--- START Provided material ---

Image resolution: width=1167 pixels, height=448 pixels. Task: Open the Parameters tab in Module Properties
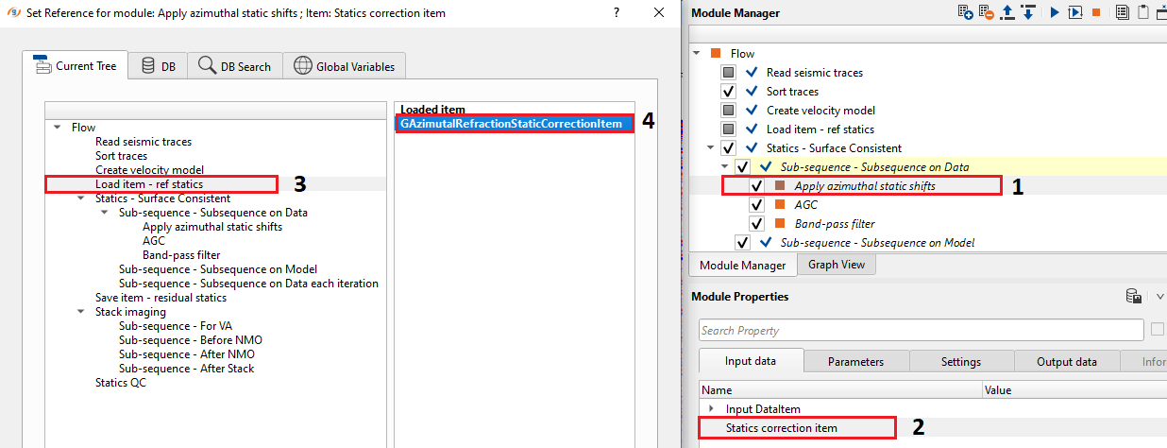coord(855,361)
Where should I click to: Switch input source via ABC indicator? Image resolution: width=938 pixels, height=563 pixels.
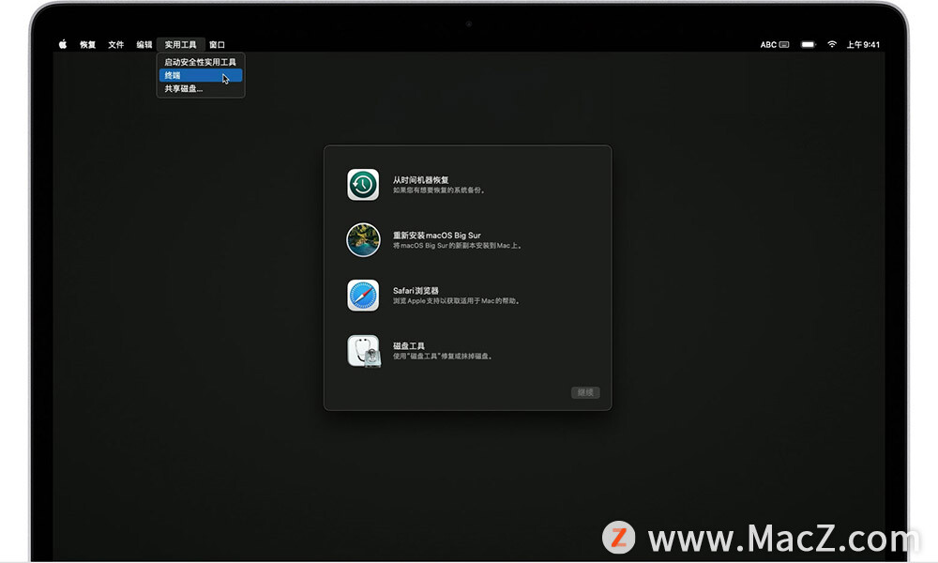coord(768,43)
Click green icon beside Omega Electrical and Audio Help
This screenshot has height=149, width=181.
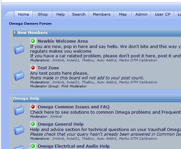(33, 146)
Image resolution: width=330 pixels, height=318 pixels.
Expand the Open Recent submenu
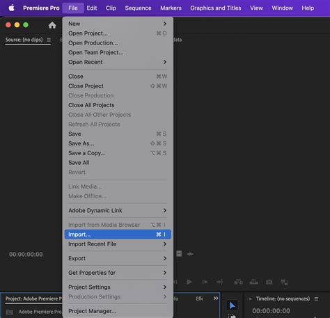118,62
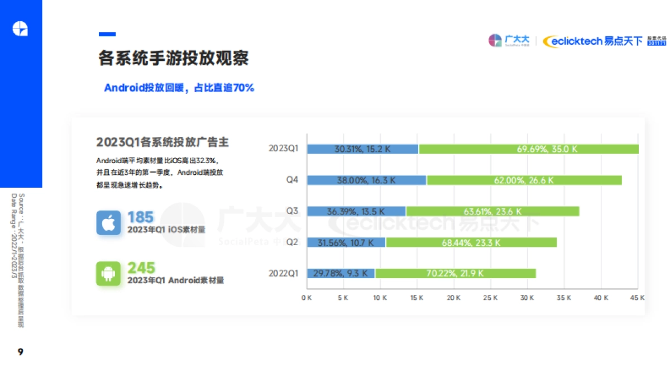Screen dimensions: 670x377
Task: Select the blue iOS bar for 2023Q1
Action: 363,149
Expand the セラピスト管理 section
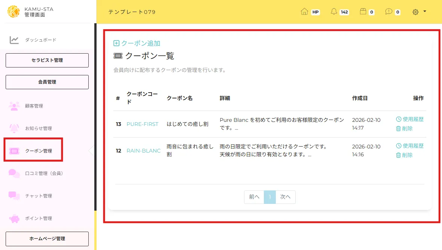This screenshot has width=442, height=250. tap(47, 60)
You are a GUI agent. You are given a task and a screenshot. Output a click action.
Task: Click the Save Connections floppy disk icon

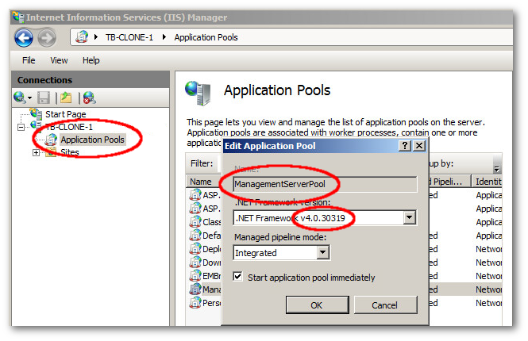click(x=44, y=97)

--- END Provided material ---

Written problem — Can you reproduce all of the material above exactly, line for line, without including the pictures?

Answer in full —
Image resolution: width=1167 pixels, height=448 pixels. Task: Open the Parameters tab in Module Properties
coord(855,361)
Where should I click to: Switch input source via ABC indicator? Image resolution: width=938 pixels, height=563 pixels.
coord(768,43)
Click green icon beside Omega Electrical and Audio Help
This screenshot has height=149, width=181.
(33, 146)
Image resolution: width=330 pixels, height=318 pixels.
Expand the Open Recent submenu
118,62
Screen dimensions: 670x377
Task: Select the blue iOS bar for 2023Q1
Action: 363,149
Expand the セラピスト管理 section
This screenshot has width=442, height=250. tap(47, 60)
You are a GUI agent. You are given a task and a screenshot. Output a click action.
Task: Click the Save Connections floppy disk icon

click(x=44, y=97)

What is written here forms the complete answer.